Building H #79: Limited Engagement

Under pressure as Congress debates various interventions, TikTok recently announced that it will limit teens to 60 minutes of use per day. As reported in The Verge, the limit can be overcome by entering a passcode (children under 13 will need a parental code), but, at a minimum, the requirement will add some friction to the user experience and, in theory, prompt some reflection about the urge to continue. TikTok’s move sparked more discussion about the broader issue of screen time and the vagueness or bluntness of the concept. Not all screen time is created equally, of course, and it is, to be fair, a vital part of any teen’s (or adult’s) life. Nor is it a simple explanation for all that ails America's youth. In his piece, TikTok’s Screen Time Limits Are the Real Distraction, for WIRED, Phillip Maciak argues that the “moral panic” about screen time blinds us to what teens see and experience on those screens, which are a reflection of the real societal challenges on which we should be focused.

The issue of screen time is certainly more nuanced than counting minutes per day, but the minutes do matter – especially in the context of the activities they crowd out. TechCrunch reported last summer that in 2021 US kids and teens were spending an average of 99 minutes per day on TikTok, eclipsing YouTube (a mere 61 mins/day) as the leading source of screen time. These numbers aren’t necessarily troubling on their own (who among us hasn’t enjoyed a two-hour movie, after all?), but when you consider that fewer than a quarter of US high schoolers get an hour a day of physical activity, 44% of 18-24 year-olds spend less than 30 minutes a day outdoors, and a third of Ammericans are getting dangerously low levels of sleep – the concern grows.

Ironically, as Shira Ovide reports in her newsletter for the Washington Post, TikTok’s limits might backfire. In a study of TikTok’s time-limiting tools, users who set limits actually wound up spending more time on TikTok than those who didn’t use tools. (People are complex.) From our perspective, the approach of setting usage limits focuses on the wrong leverage point. Clearly TikTok is an engaging product that entertains people to the point that there’s an outcry to stop people from overusing it. It’s no accident that it succeeds – the combination of behavioral scientists, machine learning algorithms to learn what most engages people, and a business model that depends on engagement is a potent mix and TikTok delivers the results for which it is optimized.

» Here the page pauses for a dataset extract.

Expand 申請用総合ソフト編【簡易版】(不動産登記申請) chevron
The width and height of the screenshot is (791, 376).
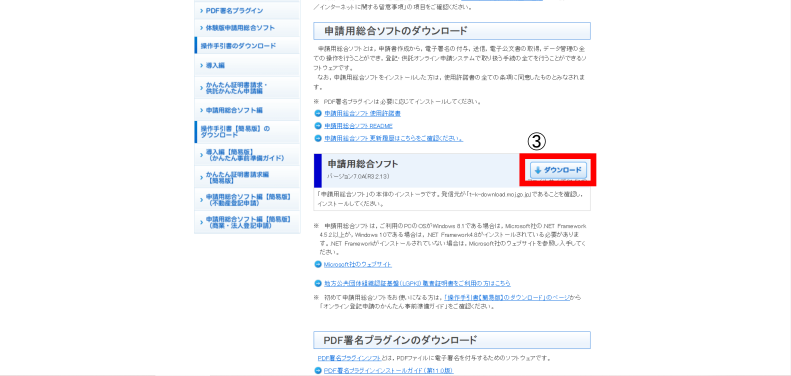[201, 200]
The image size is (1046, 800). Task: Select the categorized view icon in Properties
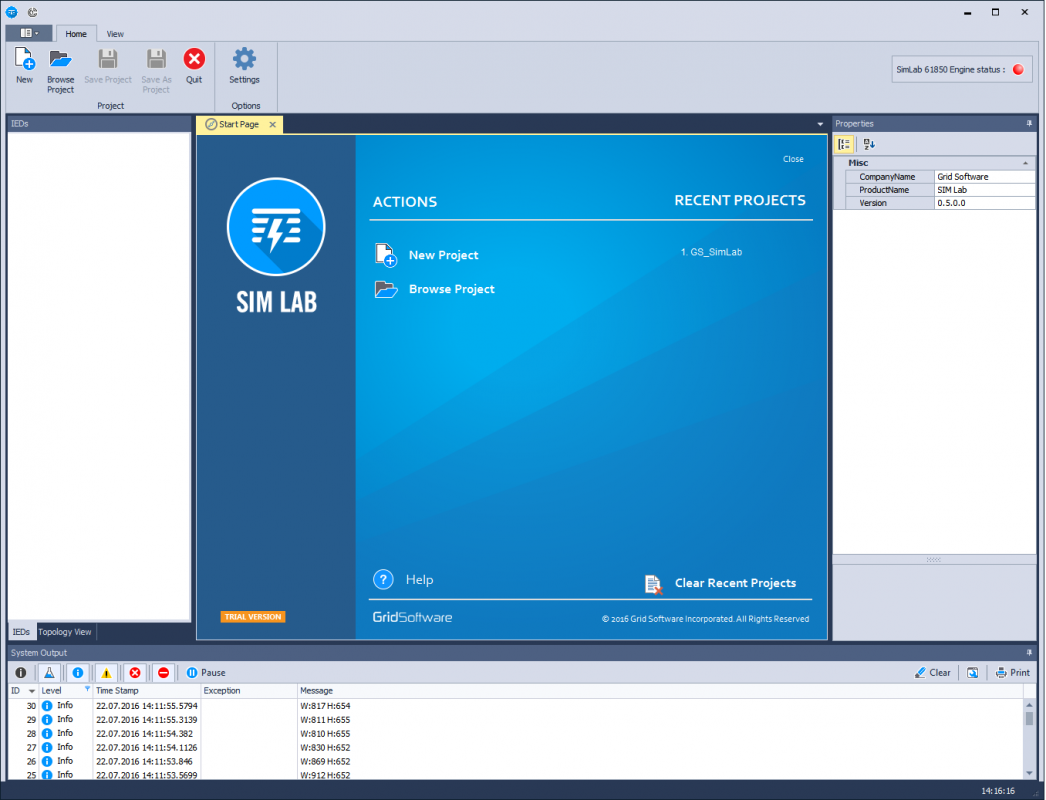pyautogui.click(x=843, y=144)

If you actually want people to spend less time on the platform (that’s a big if), maybe dial down the level of engagement it produces? (Thanks to our collaborator Alec McMorris for a helpful discussion on this topic.)

Which brings us back to the business model problem. Congress can ban TikTok, but the essential ingredients will emerge in other products (Instagram and apparently now even Spotify have already copied much of it). Industries creating products that people have a tendency to overuse, to their detriment, followed by messy attempts to limit their consumption, is an old story that has largely resisted easy resolutions. The challenge is, as Thomas said yesterday in his NextMedHealth talk, to get businesses to “own the outcome,” so that they’re accountable for the health impacts their products produce. Doing so might require a regulatory environment in which a business model based on unhealthy overconsumption is no longer profitable – or less profitable than a healthier alternative. Easier said than done, of course, but better than facing the same problem, with different actors, over and over again.